Son Nghiem of NASA’s Jet Propulsion Laboratory in Pasadena, California said the extensive melting of Greenland’s ice surface occurred on July 12 based on the radar data from the Indian Space Research Organisation’s (ISRO) Oceansat-2 satellite that he analyzed last week.
At NASA’s Goddard Space Flight Center in Greenbelt, Maryland, Dorothy Hall, who studies the surface temperature of Greenland using the Moderate-resolution Imaging Spectroradiometer (MODIS) on NASA’s Terra and Aqua satellites, confirmed Nghiem’s findings.

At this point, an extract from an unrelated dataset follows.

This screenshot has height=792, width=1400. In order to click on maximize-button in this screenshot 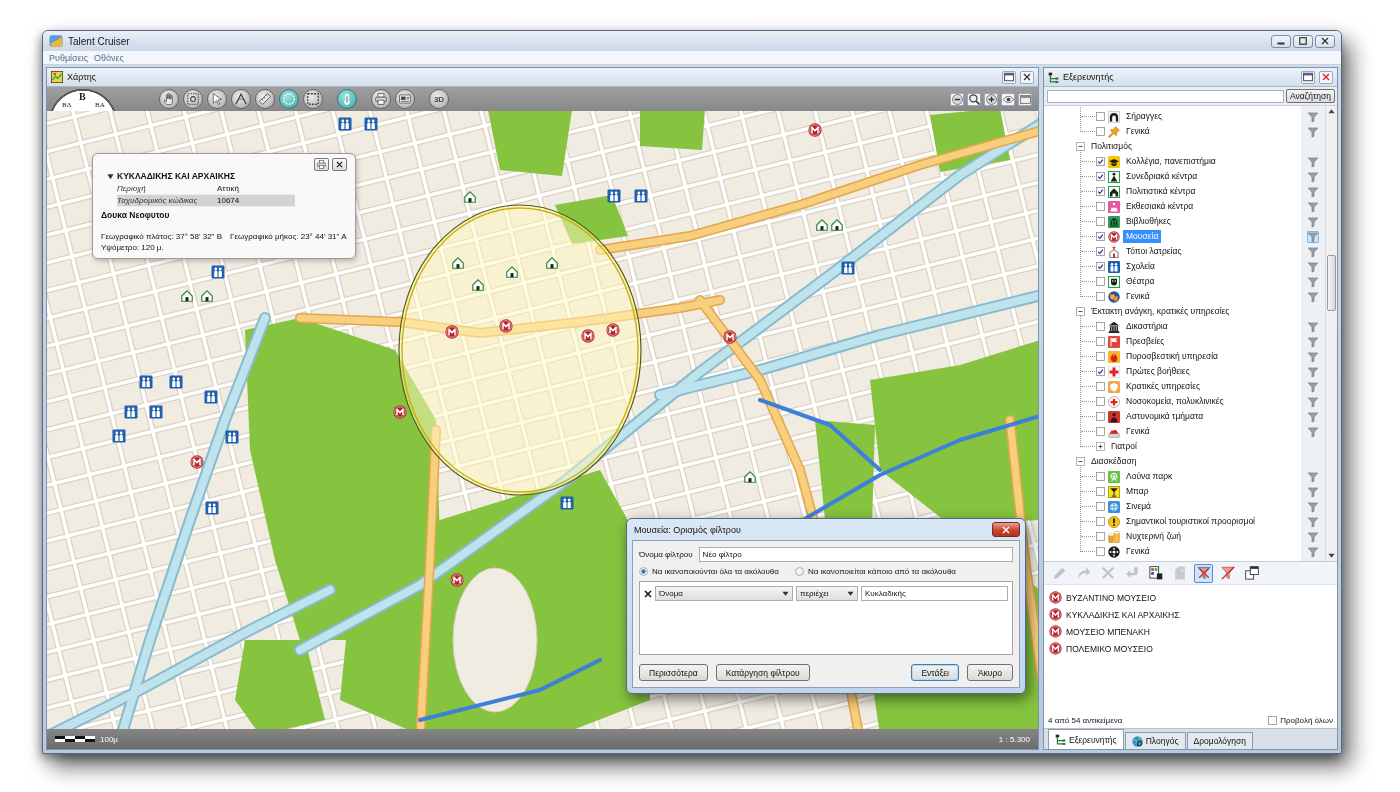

The MODIS detected unusually high temperatures over Greenland on July 8 and extensive melting of its ice sheet surface by July 12.
The passive-microwave satellite data from the Special Sensor Microwave Imager/Sounder on a U.S. Air Force meteorological satellite also confirmed the melt seen by Oceansat-2 and MODIS, according to Thomas Mote, a climatologist at the University of Georgia in Athens, Geogria, and Marco Tedesco of City University of New York.
There was an unusually strong ridge of warm air or a heat dome over Greenland since end of May and this only started dissipating on July 16., Mote said.
A National Oceanic and Atmospheric Administration weather station at Summit Station in the center of the island measured air temperatures at above or within a degree of freezing for several hours on July 11-12.
The area around Summit Station, which is near the highest point of Greenland at 2 miles above sea level, also showed signs of melting, the first since 1889. Lora Koenig, a Goddard glaciologist and a member of the research team analyzing the satellite data on Greenland, said the melting event occurs once every 150 years as indicated by ice cores from the Summit.
Ice cover at high elevation quickly refreezes after melting while those near the coast are retained by the ice sheet. The rest goes to the ocean. Researchers have yet to determine if the ice melt will contribute to the rise in sea level and affect the overall volume of ice loss in Greenland this summer.